[Collected data]
----

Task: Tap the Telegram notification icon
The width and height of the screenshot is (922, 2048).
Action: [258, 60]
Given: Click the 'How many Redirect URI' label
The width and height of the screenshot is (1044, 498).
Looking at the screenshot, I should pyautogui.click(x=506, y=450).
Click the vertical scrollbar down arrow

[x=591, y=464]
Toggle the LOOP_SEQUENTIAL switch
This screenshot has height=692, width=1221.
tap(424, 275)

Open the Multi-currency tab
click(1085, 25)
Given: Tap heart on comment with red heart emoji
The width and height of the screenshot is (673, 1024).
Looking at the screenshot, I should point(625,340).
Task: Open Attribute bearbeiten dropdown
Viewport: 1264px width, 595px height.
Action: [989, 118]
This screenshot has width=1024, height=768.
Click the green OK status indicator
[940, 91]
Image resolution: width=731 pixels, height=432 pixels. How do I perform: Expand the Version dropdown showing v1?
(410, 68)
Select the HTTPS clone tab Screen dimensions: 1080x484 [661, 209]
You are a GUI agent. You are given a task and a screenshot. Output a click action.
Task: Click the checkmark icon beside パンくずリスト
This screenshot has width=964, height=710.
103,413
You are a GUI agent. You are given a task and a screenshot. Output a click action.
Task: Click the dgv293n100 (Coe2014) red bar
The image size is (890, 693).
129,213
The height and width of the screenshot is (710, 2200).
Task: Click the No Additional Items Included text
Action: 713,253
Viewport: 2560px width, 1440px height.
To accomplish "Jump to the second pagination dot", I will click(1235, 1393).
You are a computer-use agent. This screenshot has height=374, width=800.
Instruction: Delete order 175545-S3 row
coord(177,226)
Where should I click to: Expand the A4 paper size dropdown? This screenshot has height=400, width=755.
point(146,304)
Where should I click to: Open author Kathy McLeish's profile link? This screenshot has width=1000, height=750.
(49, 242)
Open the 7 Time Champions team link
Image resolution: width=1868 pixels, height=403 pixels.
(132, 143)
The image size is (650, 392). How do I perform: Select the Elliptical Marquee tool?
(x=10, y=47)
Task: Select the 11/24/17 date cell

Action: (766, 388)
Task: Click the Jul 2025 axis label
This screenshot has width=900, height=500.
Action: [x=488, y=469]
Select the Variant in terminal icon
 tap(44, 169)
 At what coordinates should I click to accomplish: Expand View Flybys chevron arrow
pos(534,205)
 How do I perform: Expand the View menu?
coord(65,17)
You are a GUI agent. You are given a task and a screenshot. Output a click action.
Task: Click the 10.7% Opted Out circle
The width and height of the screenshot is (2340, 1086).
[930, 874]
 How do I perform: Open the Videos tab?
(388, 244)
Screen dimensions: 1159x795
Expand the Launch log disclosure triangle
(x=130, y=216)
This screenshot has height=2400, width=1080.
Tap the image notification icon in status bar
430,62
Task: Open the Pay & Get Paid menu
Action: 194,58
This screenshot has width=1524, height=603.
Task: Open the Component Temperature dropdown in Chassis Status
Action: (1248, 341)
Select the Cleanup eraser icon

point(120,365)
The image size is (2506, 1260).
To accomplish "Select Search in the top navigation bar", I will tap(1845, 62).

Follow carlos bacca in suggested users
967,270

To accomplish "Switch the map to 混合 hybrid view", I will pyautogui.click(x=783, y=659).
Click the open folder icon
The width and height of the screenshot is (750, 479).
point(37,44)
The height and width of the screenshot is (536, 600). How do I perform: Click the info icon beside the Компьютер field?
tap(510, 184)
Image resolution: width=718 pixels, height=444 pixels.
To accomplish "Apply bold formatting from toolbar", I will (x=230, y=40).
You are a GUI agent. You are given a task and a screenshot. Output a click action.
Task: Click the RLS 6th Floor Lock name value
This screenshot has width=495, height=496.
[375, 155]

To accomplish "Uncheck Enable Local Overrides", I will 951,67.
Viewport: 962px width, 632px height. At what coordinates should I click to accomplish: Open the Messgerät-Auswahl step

----

:: Prompt ::
Write out the entries above once more, without altering anything.

:: Exercise response ::
Task: Tap the Telegram notification icon
The width and height of the screenshot is (922, 2048).
Action: [258, 60]
Given: Click the 'How many Redirect URI' label
The width and height of the screenshot is (1044, 498).
Looking at the screenshot, I should pyautogui.click(x=506, y=450).
Click the vertical scrollbar down arrow

[x=591, y=464]
Toggle the LOOP_SEQUENTIAL switch
This screenshot has height=692, width=1221.
tap(424, 275)

Open the Multi-currency tab
click(1085, 25)
Given: Tap heart on comment with red heart emoji
The width and height of the screenshot is (673, 1024).
Looking at the screenshot, I should point(625,340).
Task: Open Attribute bearbeiten dropdown
Viewport: 1264px width, 595px height.
Action: [989, 118]
This screenshot has width=1024, height=768.
Click the green OK status indicator
[940, 91]
Image resolution: width=731 pixels, height=432 pixels. How do I perform: Expand the Version dropdown showing v1?
(410, 68)
Select the HTTPS clone tab Screen dimensions: 1080x484 [661, 209]
You are a GUI agent. You are given a task and a screenshot. Output a click action.
Task: Click the checkmark icon beside パンくずリスト
This screenshot has width=964, height=710.
103,413
You are a GUI agent. You are given a task and a screenshot. Output a click action.
Task: Click the dgv293n100 (Coe2014) red bar
The image size is (890, 693).
129,213
The height and width of the screenshot is (710, 2200).
Task: Click the No Additional Items Included text
Action: 713,253
Viewport: 2560px width, 1440px height.
To accomplish "Jump to the second pagination dot", I will click(1235, 1393).
You are a computer-use agent. This screenshot has height=374, width=800.
Instruction: Delete order 175545-S3 row
coord(177,226)
Where should I click to: Expand the A4 paper size dropdown? This screenshot has height=400, width=755.
point(146,304)
Where should I click to: Open author Kathy McLeish's profile link? This screenshot has width=1000, height=750.
(49, 242)
Open the 7 Time Champions team link
Image resolution: width=1868 pixels, height=403 pixels.
(132, 143)
The image size is (650, 392). How do I perform: Select the Elliptical Marquee tool?
(x=10, y=47)
Task: Select the 11/24/17 date cell

Action: (766, 388)
Task: Click the Jul 2025 axis label
This screenshot has width=900, height=500.
Action: [x=488, y=469]
Select the Variant in terminal icon
 tap(44, 169)
 At what coordinates should I click to accomplish: Expand View Flybys chevron arrow
pos(534,205)
 How do I perform: Expand the View menu?
coord(65,17)
You are a GUI agent. You are given a task and a screenshot. Output a click action.
Task: Click the 10.7% Opted Out circle
The width and height of the screenshot is (2340, 1086).
[930, 874]
 How do I perform: Open the Videos tab?
(388, 244)
Screen dimensions: 1159x795
Expand the Launch log disclosure triangle
(x=130, y=216)
This screenshot has height=2400, width=1080.
Tap the image notification icon in status bar
430,62
Task: Open the Pay & Get Paid menu
Action: 194,58
This screenshot has width=1524, height=603.
Task: Open the Component Temperature dropdown in Chassis Status
Action: (1248, 341)
Select the Cleanup eraser icon

point(120,365)
The image size is (2506, 1260).
To accomplish "Select Search in the top navigation bar", I will tap(1845, 62).

Follow carlos bacca in suggested users
967,270

To accomplish "Switch the map to 混合 hybrid view", I will pyautogui.click(x=783, y=659).
Click the open folder icon
The width and height of the screenshot is (750, 479).
point(37,44)
The height and width of the screenshot is (536, 600). How do I perform: Click the info icon beside the Компьютер field?
tap(510, 184)
Image resolution: width=718 pixels, height=444 pixels.
To accomplish "Apply bold formatting from toolbar", I will (x=230, y=40).
You are a GUI agent. You are given a task and a screenshot. Output a click action.
Task: Click the RLS 6th Floor Lock name value
This screenshot has width=495, height=496.
[375, 155]

To accomplish "Uncheck Enable Local Overrides", I will 951,67.
Viewport: 962px width, 632px height. At what coordinates should I click to accomplish: Open the Messgerät-Auswahl step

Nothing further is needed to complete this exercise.